For migrations that add columns or tables (non-destructive), the old container can run against the new schema without errors. For migrations that drop columns, enable maintenance mode first (step 3 above).

Rollback procedure¶

Use this when a deploy causes regressions or the deep health check returns "error".

ssh deploy@<host>
cd /opt/engramia

# 1. Enter maintenance mode immediately
echo "ENGRAMIA_MAINTENANCE=true" >> .env
docker compose -f docker-compose.prod.yml up -d engramia-api

# 2. Take a database snapshot before touching migrations
docker compose -f docker-compose.prod.yml exec pgvector \
  pg_dump -U engramia engramia -Fc > pre_rollback_$(date +%Y%m%d%H%M).dump

# 3. Identify the previous working version (check release tags or git log)
export PREV_TAG=0.6.0

# 4. Downgrade migrations introduced by the bad version (if any)
docker compose -f docker-compose.prod.yml exec -T engramia-api alembic downgrade -1

# 5. Update IMAGE_TAG and restart
sed -i "s/IMAGE_TAG=.*/IMAGE_TAG=$PREV_TAG/" .env   # if pinned in .env
# OR edit docker-compose.prod.yml to pin the image tag directly

IMAGE_TAG=$PREV_TAG docker compose -f docker-compose.prod.yml up -d engramia-api caddy

# 6. Verify the rollback succeeded
curl -sf https://api.engramia.dev/v1/version
curl -sf https://api.engramia.dev/v1/health/deep | python3 -m json.tool

# 7. Exit maintenance mode
sed -i '/ENGRAMIA_MAINTENANCE/d' .env
docker compose -f docker-compose.prod.yml up -d engramia-api

Database migration rollback¶

# Show current migration head
docker compose -f docker-compose.prod.yml exec -T engramia-api alembic current

# List all revisions (newest first)

————

# Complete the following:
1. For each statement about the rollback guide above, answer yes or no and quote the words of the guide that settle it. (a) A migration that adds tables counts as non-destructive. (b) The database snapshot is taken after the migrations are downgraded. (c) Maintenance mode is ended by deleting the ENGRAMIA_MAINTENANCE line from .env.
2. Pick up the rollback guide after its last line and write the next few lines in the same style.

# Recorded data:
————

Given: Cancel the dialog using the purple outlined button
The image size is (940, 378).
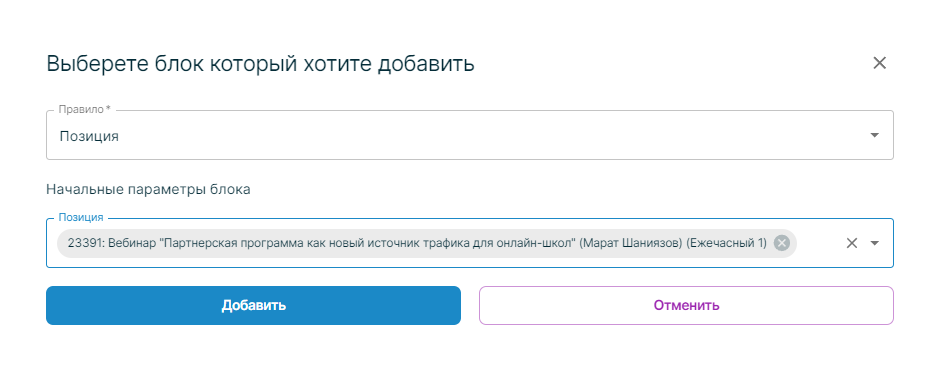Looking at the screenshot, I should point(686,306).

————

# Expected results:
1.
(a) Yes: "For migrations that add columns or tables (non-destructive)"
(b) No: "Take a database snapshot before touching migrations"
(c) Yes: "sed -i '/ENGRAMIA_MAINTENANCE/d' .env"

2.
docker compose -f docker-compose.prod.yml exec -T engramia-api alembic history --verbose

# Roll back one revision
docker compose -f docker-compose.prod.yml exec -T engramia-api alembic downgrade -1

# Roll back to a specific revision ID
docker compose -f docker-compose.prod.yml exec -T engramia-api alembic downgrade 012

# Roll back all the way to an empty database
docker compose -f docker-compose.prod.yml exec -T engramia-api alembic downgrade base

Warning

Always take a pg_dump before running alembic downgrade. Some downgrade scripts drop columns or tables; data lost this way cannot be recovered without a backup.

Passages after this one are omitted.